Bernabé quería llevar consigo también a Juan,
llamado Marcos; pero Pablo juzgaba que no debían llevarlo, por cuanto (en el
primer viaje) los había dejado desde Panfilia y no había ido con ellos a la
obra.
Se produjo cierto disentimiento entre ellos, de
suerte que se separaron uno de otro, y Bernabé, tomando consigo a Marcos, se
embarcó para Chipre, mientras que Pablo, llevando consigo a Silas, partió
encomendado por los hermanos a la gracia del Señor" (Act. 15,36-40).
Aquí terminan los datos que sobre la vida del
evangelista nos refieren los Hechos de los Apóstoles.
No sabemos cuánto duró este segundo viaje que San
Marcos hizo en compañía de su primo Bernabé. Poco debió de durar, porque la
tradición posterior nada nos dice de él, y, en cambio, todos los testimonios
antiguos nos hablan de su ministerio en compañía de Pedro.
A raíz del concilio de Jerusalén bajó San Pedro a
Antioquía, y, al parecer, se hizo cargo del gobierno de aquella comunidad. Al
regreso del viaje segundo con Bernabé, San Marcos debió marchar a Roma con San
Pedro, que —no sabemos cuándo, pero ciertamente entre el 50 y el 60— llegó a la
capital del Imperio.
En Roma se hallaba San Marcos cuando en la primavera
del año 61 llegó San Pablo, custodiado por el centurión Julio, a presentar su
apelación al César.
Para estas fechas había ya escrito su Evangelio, que
es el segundo de los cuatro admitidos por la Iglesia. Un día en que Pedro
exponía la catequesis cristiana en casa del senador Pudente —padre de Santa
Pudenciana y Santa Práxedes— ante un selecto auditorio de caballeros romanos,
pidiéronle éstos a Marcos que, pues llevaba muchos años en compañía de San
Pedro y se sabía muy bien sus explicaciones, se las escribiera para poder ellos
conservarlas y repasarlas en casa. No quiso hacerlo Juan Marcos sin contar
antes con el apóstol; mas éste —según el testimonio de San Clemente
Alejandrino, que nos ha conservado estos datos— ni lo aprobó ni se opuso. Más
tarde, cuando vio el Evangelio redactado por San Marcos, recomendó su lectura
en las iglesias, según refiere Eusebio.

== Instrucciones de la tarea ==
Responde según el texto sobre San Marcos:
(a) ¿Hacia dónde se embarcó Bernabé tras llevar consigo a Marcos?
(b) ¿Quién custodiaba a San Pablo cuando llegó a Roma en la primavera del año 61?
(c) ¿En casa de qué senador exponía Pedro la catequesis cristiana?

== Extracto de datos ==
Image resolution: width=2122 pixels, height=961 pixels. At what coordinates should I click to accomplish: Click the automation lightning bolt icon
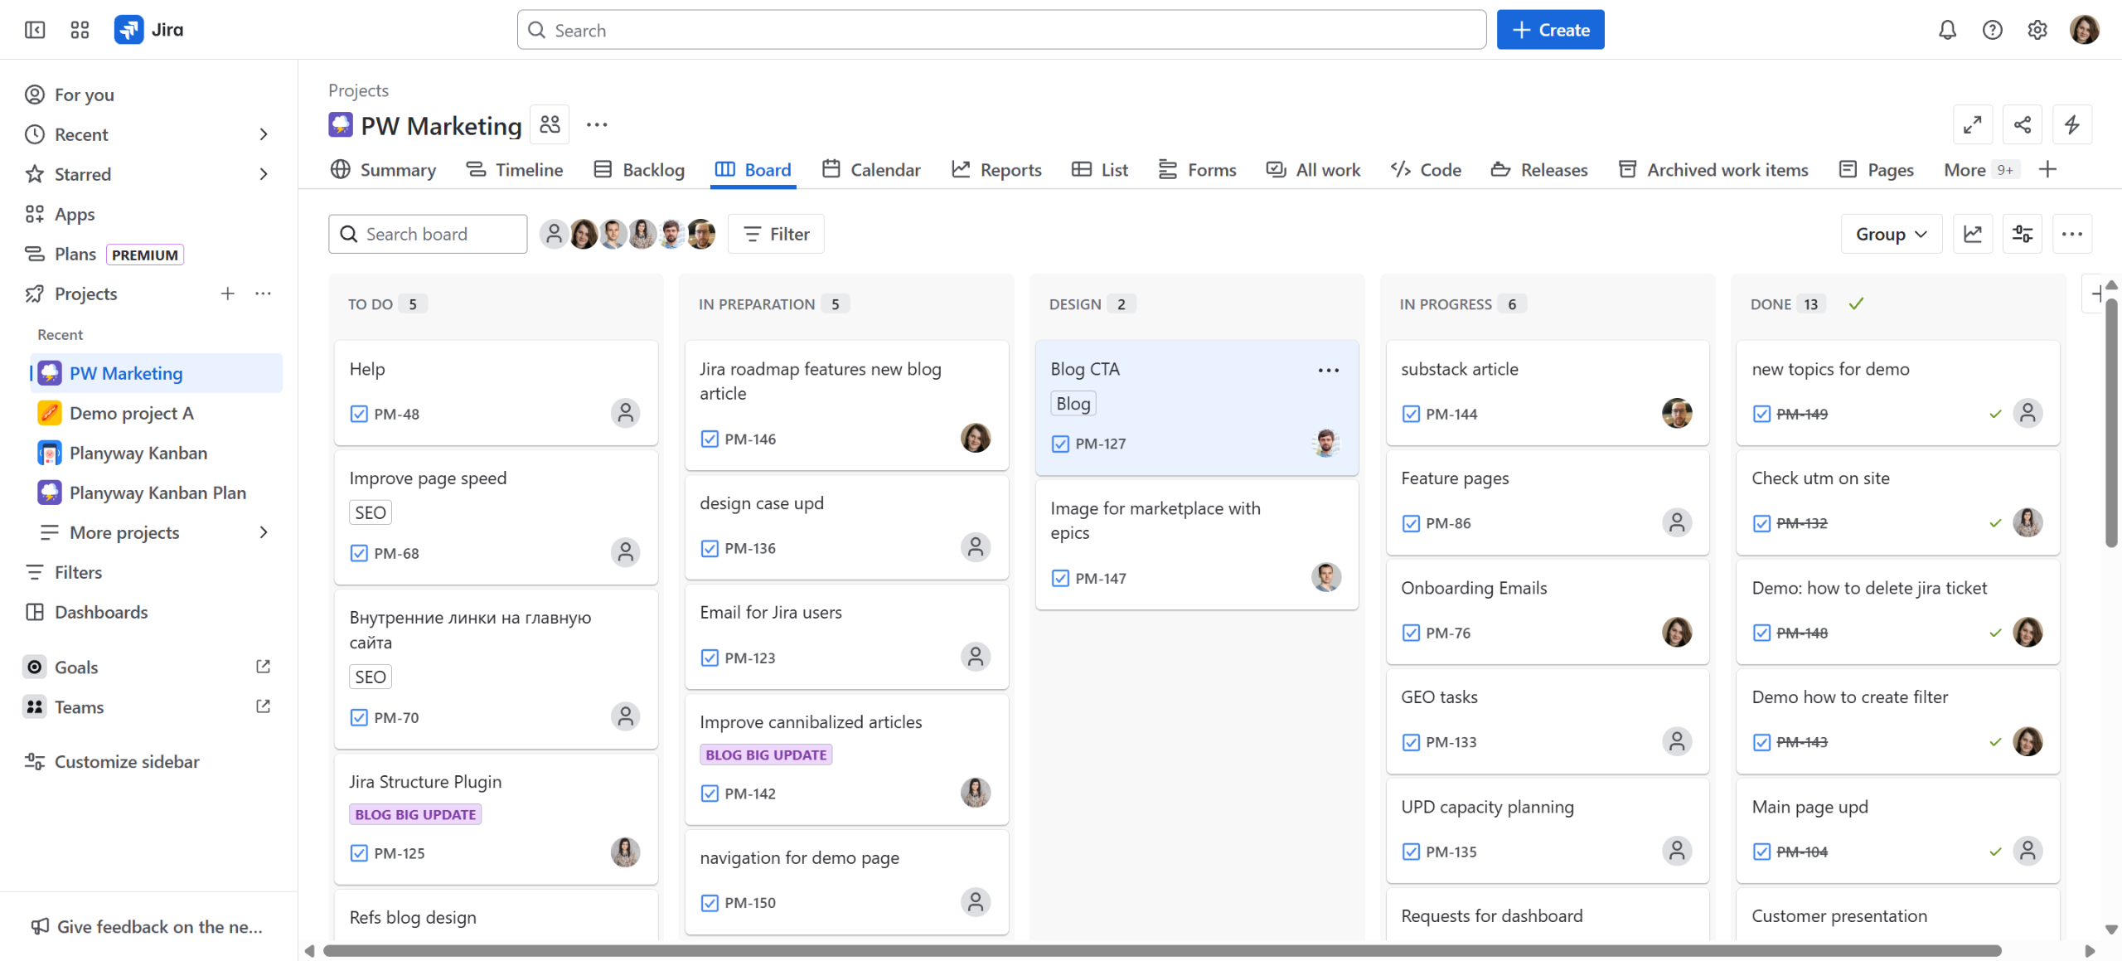pyautogui.click(x=2071, y=124)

== Respuesta escrita ==
(a) Hacia Chipre.
(b) El centurión Julio.
(c) En casa del senador Pudente.